The five algorithms, IBEA, MOEA/D, NSGAII, NSGAIII, and SPEA2, generated fitness values for each objective. Objective one is represented by O1, which aimed to maximize the pairwise coverage. The second objective, i.e., the minimization of the product number, is shown by O2. O3 describes objective three, which was utilized to reduce the testing cost. The fourth objective was to maximize the richness of the features and is represented by O4. The bold values represent the best-optimized values in comparison to the other objective values. To accomplish the maximum fitness values of the O1 objective (pairwise coverage), the other three objectives, O2 (minimize the number of products), O3 (testing cost), and O4 (richness of features), have to be compromised, as shown in Table 5. To follow the same approach to obtain the best minimum fitness values for objective O2, the other three objectives, O1, O3, and O4, need to be settled. The relevant method would be adopted to obtain the best fitness values for objectives O3 and O4. The best fitness values for the three objectives are shown in bold in Table 5. Besides the evolution of the objectives, the normalized objective values over the generations of the algorithms are presented. Since all four objectives are transformed into the optimization of the problems. It is noted that our approach is not limited to this balance. Thus, the tester or user may set a different balance according to their needs to optimize the testing process of the software product line.

Table 6. Better MOEA algorithm concerning indicators (HV and spacing).

Feature Models	Quality Indicators
	Hyper Volume	Spacing
Counter Strike	MOEA/D, SPEA2, NSGAIII	MOEA/D, SPEA2, NSGAIII
SPL SimulES, PnP	MOEA/D, SPEA2	MOEA/D, SPEA2, NSGAIII
Smart Home v2.2	MOEA/D, SPEA2, NSGAIII	MOEA/D, SPEA2, NSGAIII
Video Player	MOEA/D, SPEA2, NSGAIII	MOEA/D, SPEA2
Model Transformation	MOEA/D, SPEA2, NSGAIII	MOEA/D, SPEA2, NSGAIII
Coche Ecologico	MOEA/D, SPEA2, NSGAIII	SPEA2, NSGAIII,

provides the analysis through the MOEAs, with the optimal results using both indicators against each feature model. Table 6’s inferences are determined from the results of Table 4.

For the Counter-Strike feature model, it is explored that the MOEA/D, SPEA2, and NSGAIII algorithms originated the best values using the hypervolume and spacing indicators.
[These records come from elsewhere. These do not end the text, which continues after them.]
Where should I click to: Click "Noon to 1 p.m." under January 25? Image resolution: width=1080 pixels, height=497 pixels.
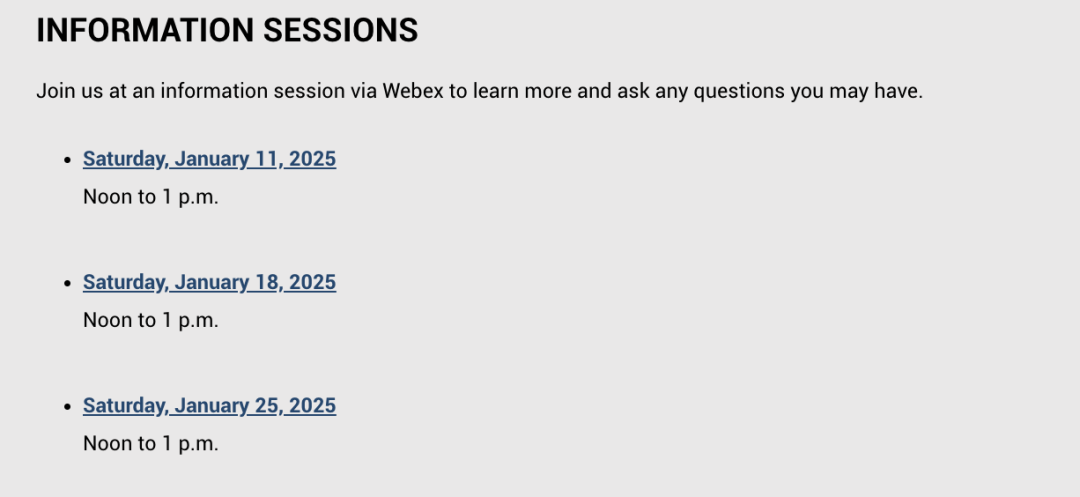click(150, 443)
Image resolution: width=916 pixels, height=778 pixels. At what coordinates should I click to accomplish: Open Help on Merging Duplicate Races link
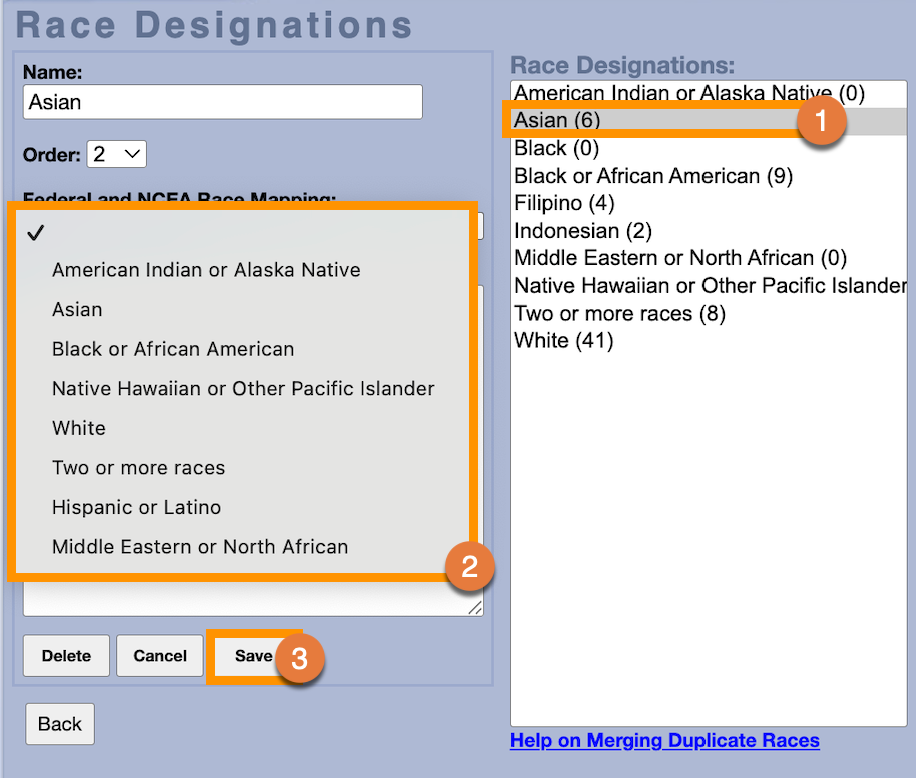click(664, 741)
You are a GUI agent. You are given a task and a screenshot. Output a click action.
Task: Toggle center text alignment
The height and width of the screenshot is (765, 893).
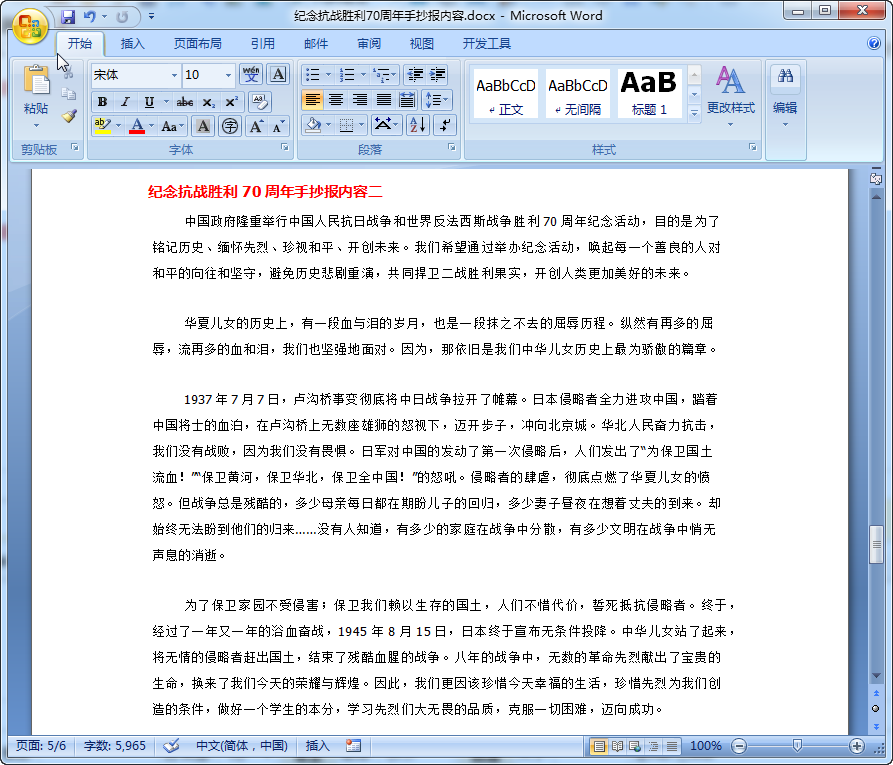click(337, 99)
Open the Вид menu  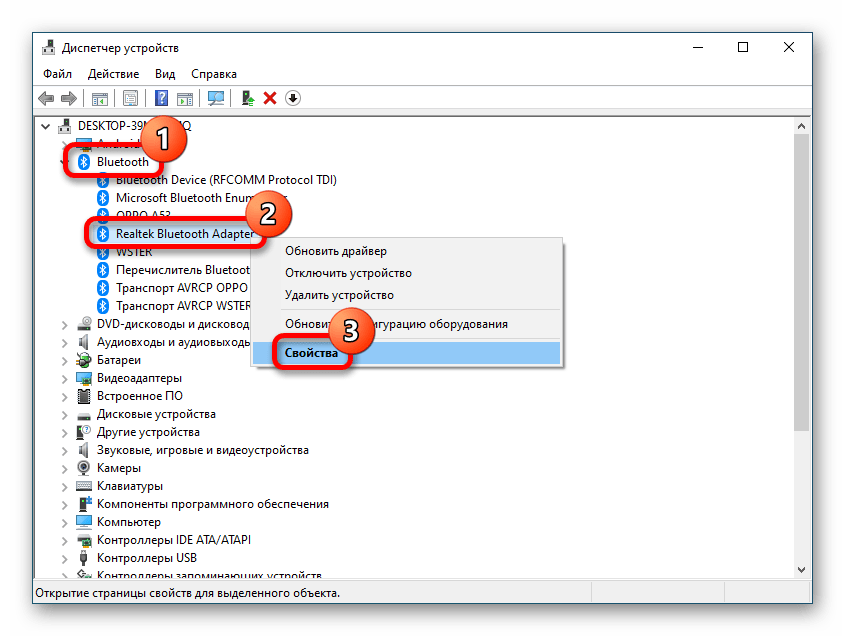tap(165, 74)
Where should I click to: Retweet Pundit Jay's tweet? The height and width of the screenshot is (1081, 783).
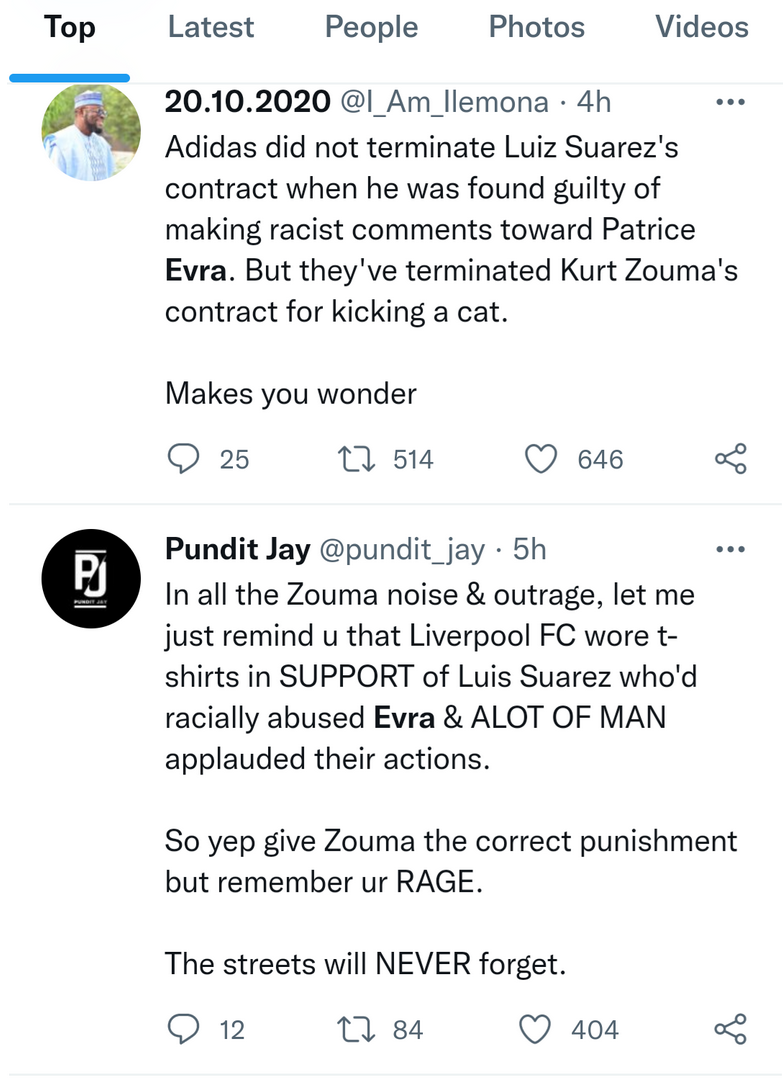click(351, 1029)
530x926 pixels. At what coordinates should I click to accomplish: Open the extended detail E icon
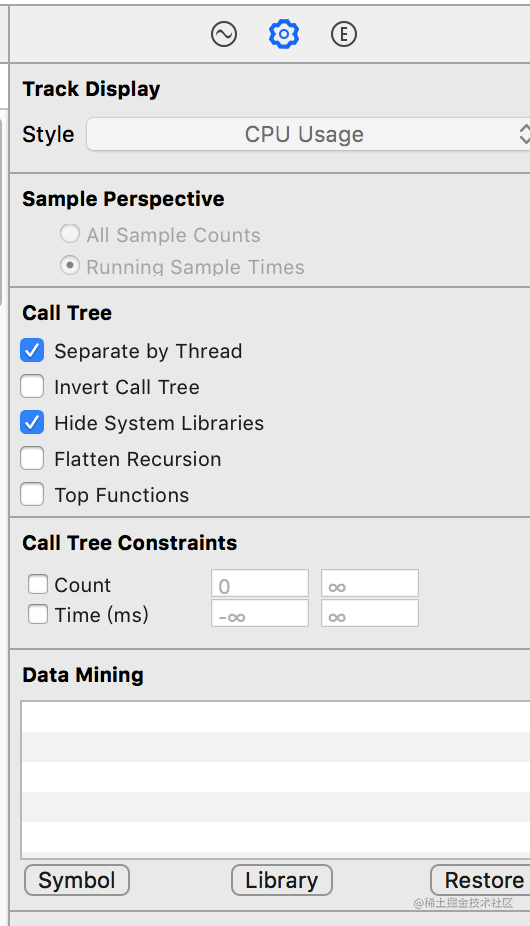click(344, 34)
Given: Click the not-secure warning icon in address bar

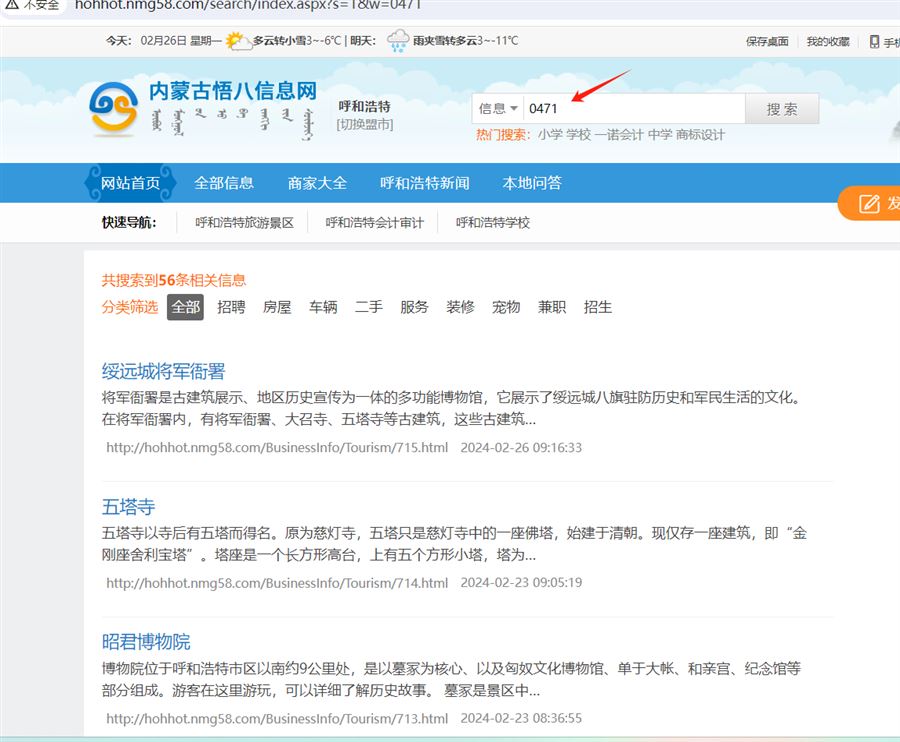Looking at the screenshot, I should pyautogui.click(x=8, y=4).

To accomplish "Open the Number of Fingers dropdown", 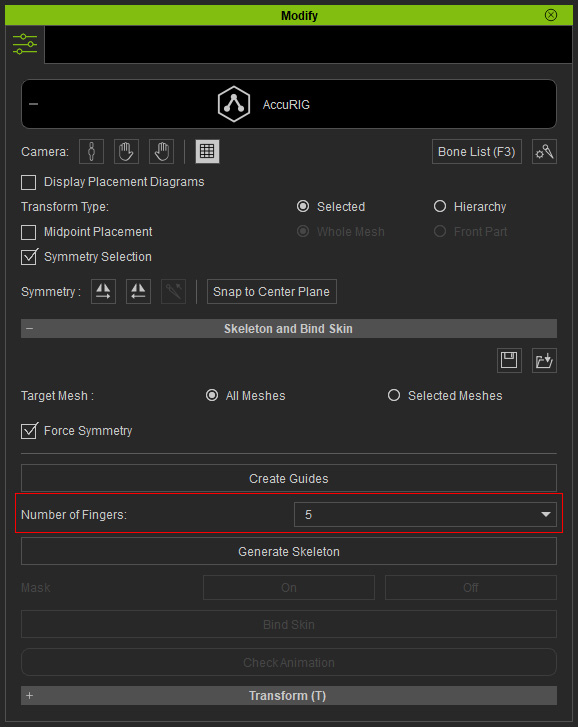I will [426, 515].
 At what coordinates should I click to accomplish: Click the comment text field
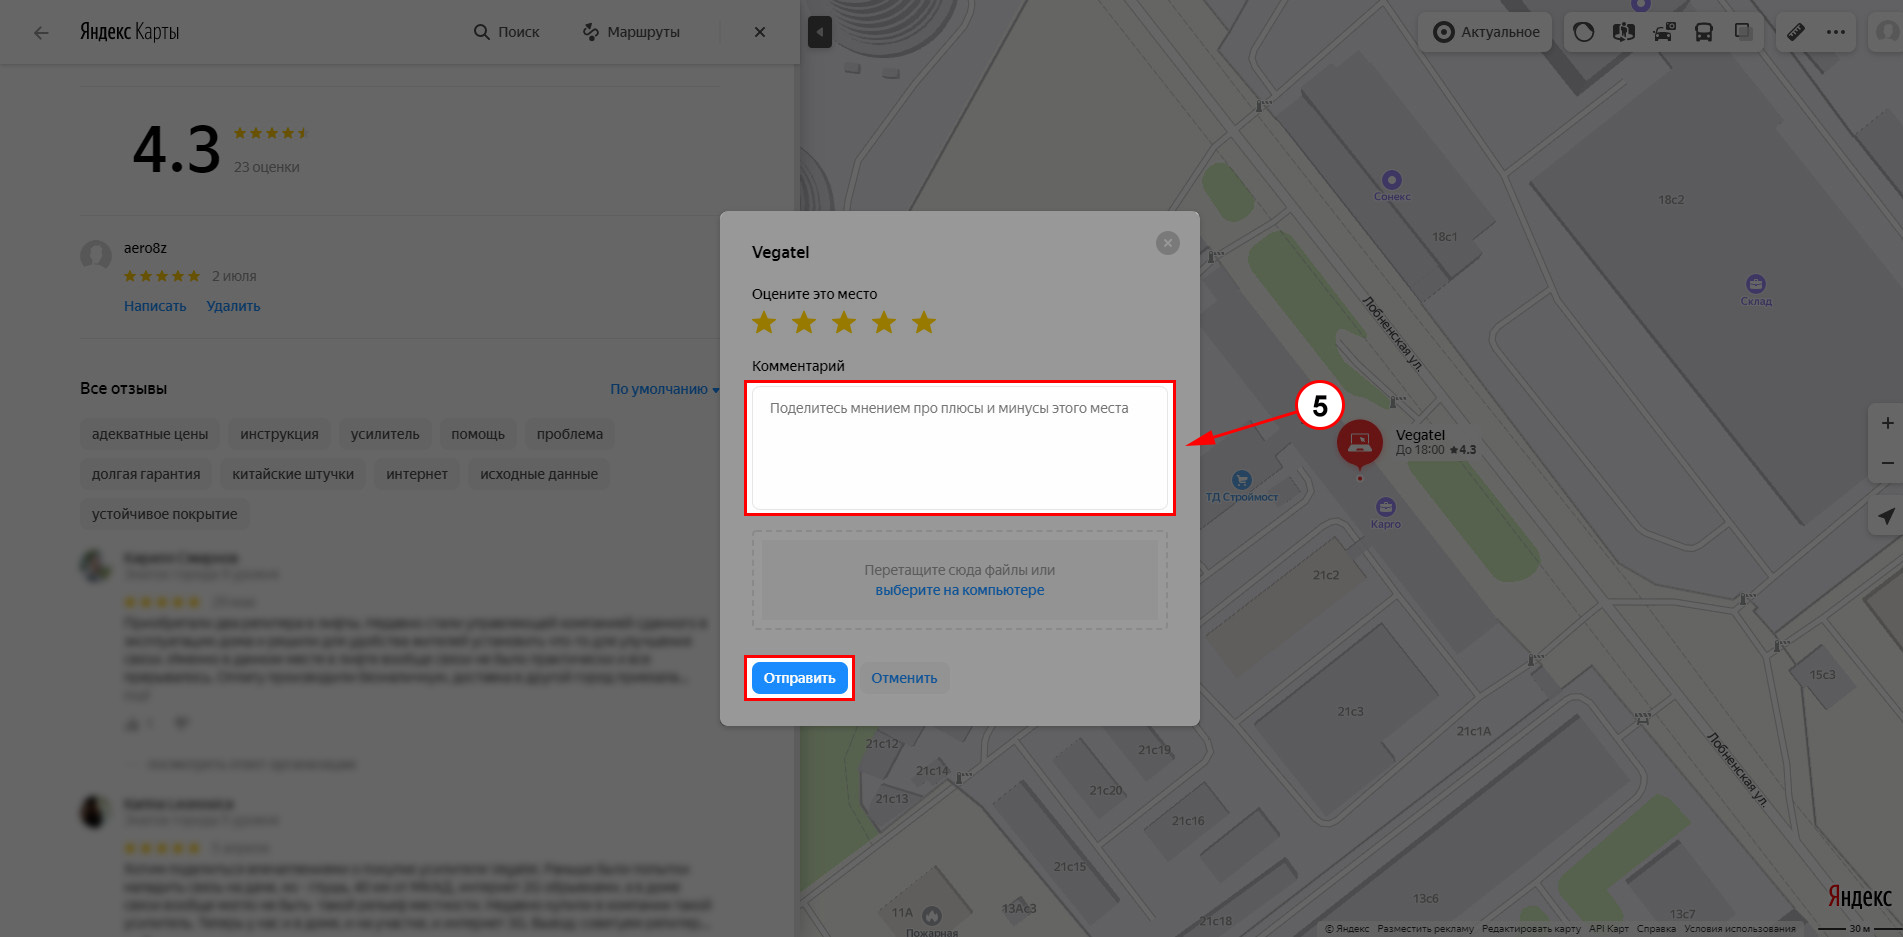coord(959,448)
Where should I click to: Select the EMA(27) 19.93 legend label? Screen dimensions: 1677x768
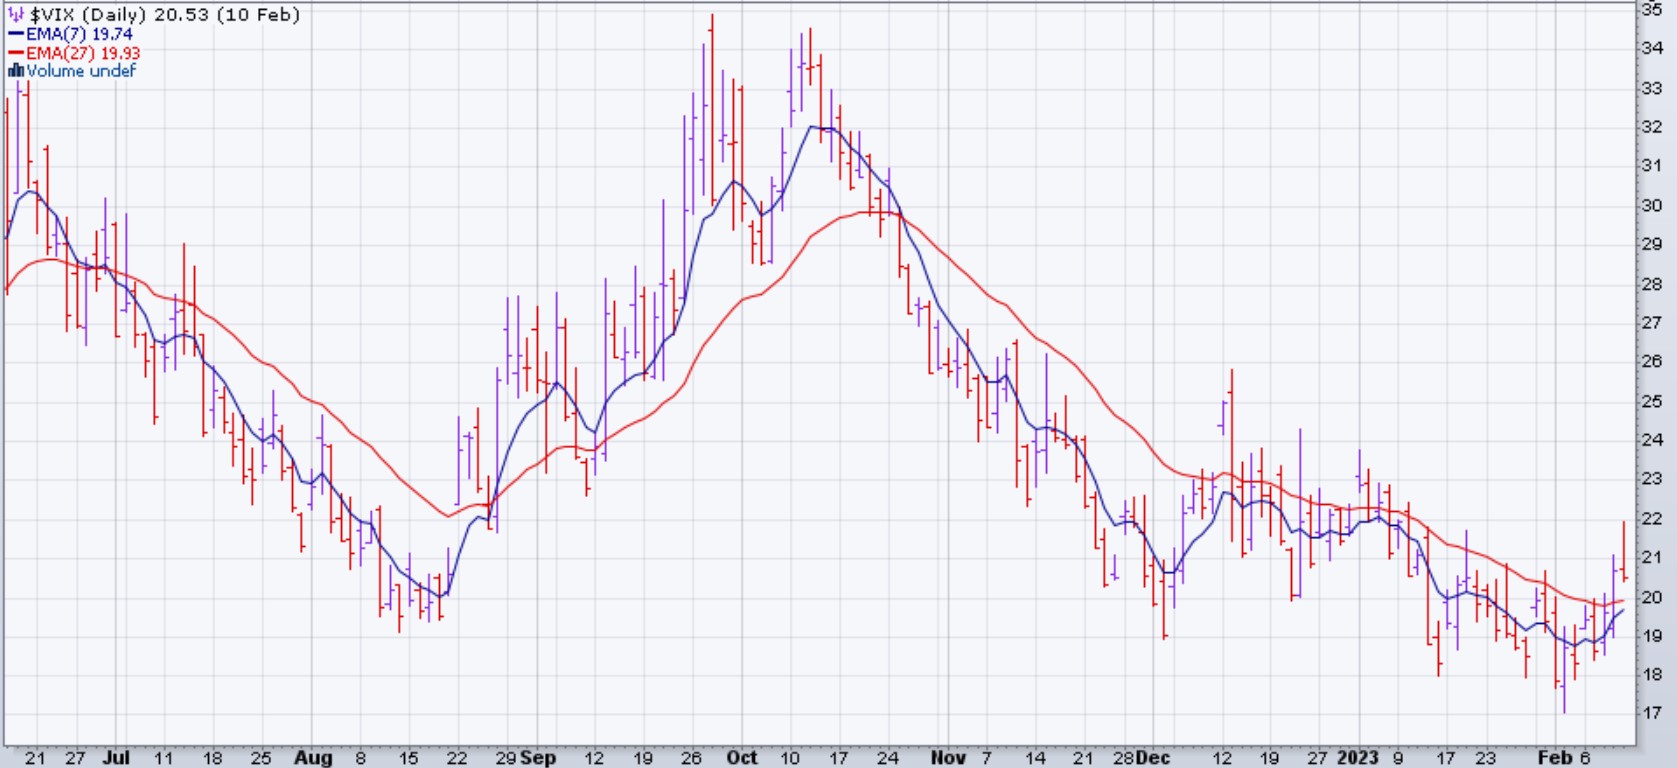[x=83, y=53]
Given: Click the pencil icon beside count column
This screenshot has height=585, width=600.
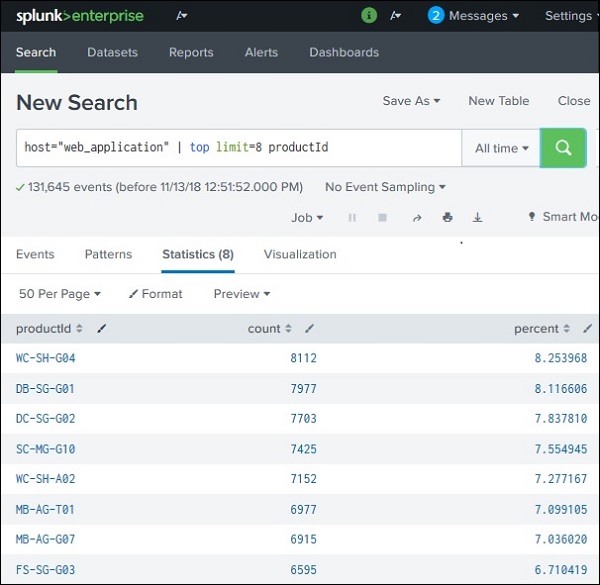Looking at the screenshot, I should point(310,328).
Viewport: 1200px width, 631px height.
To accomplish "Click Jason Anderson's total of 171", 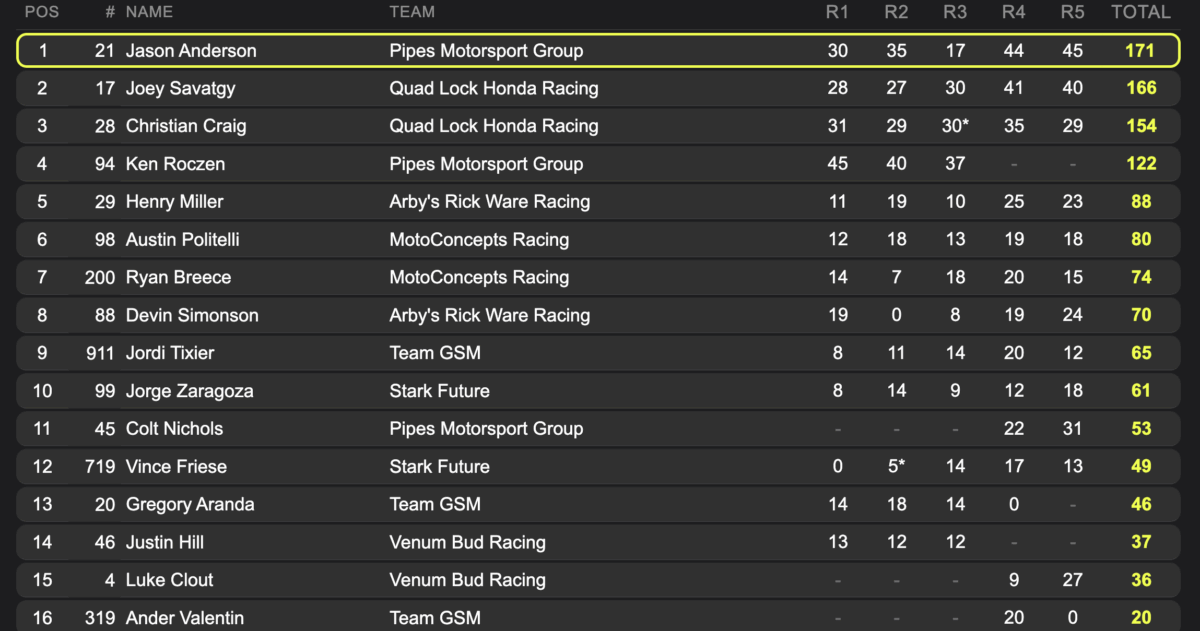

However, in the case of SPL SimulES, PnP, it is observed that MOEA/D and SPEA2 were the best algorithms for generating the optimal results using hypervolume.

However, using the spacing indicator for the SPL SimulES, PnP FM, the MOEA/D, SPEA2, and NSGAIII algorithms were capable of producing better values. Similarly, in the case of Smart Homev2.2 FM, MOEA/D, SPEA2, and NSGAIII were the best algorithms for generating the optimized results employing hypervolume and spacing. For the Video Player FM, the better values using hypervolume originated from MOEA/D, SPEA2, and NSGAIII. However, for the Video Player feature model, better results were obtained only by MOEA/D and SPEA2 using spacing, while in the case of the Model Transformation FM, with the same results as those of Smart Homev2.2, the MOEA/D, SPEA2, and NSGAIII algorithms were the best value generators using hypervolume and spacing.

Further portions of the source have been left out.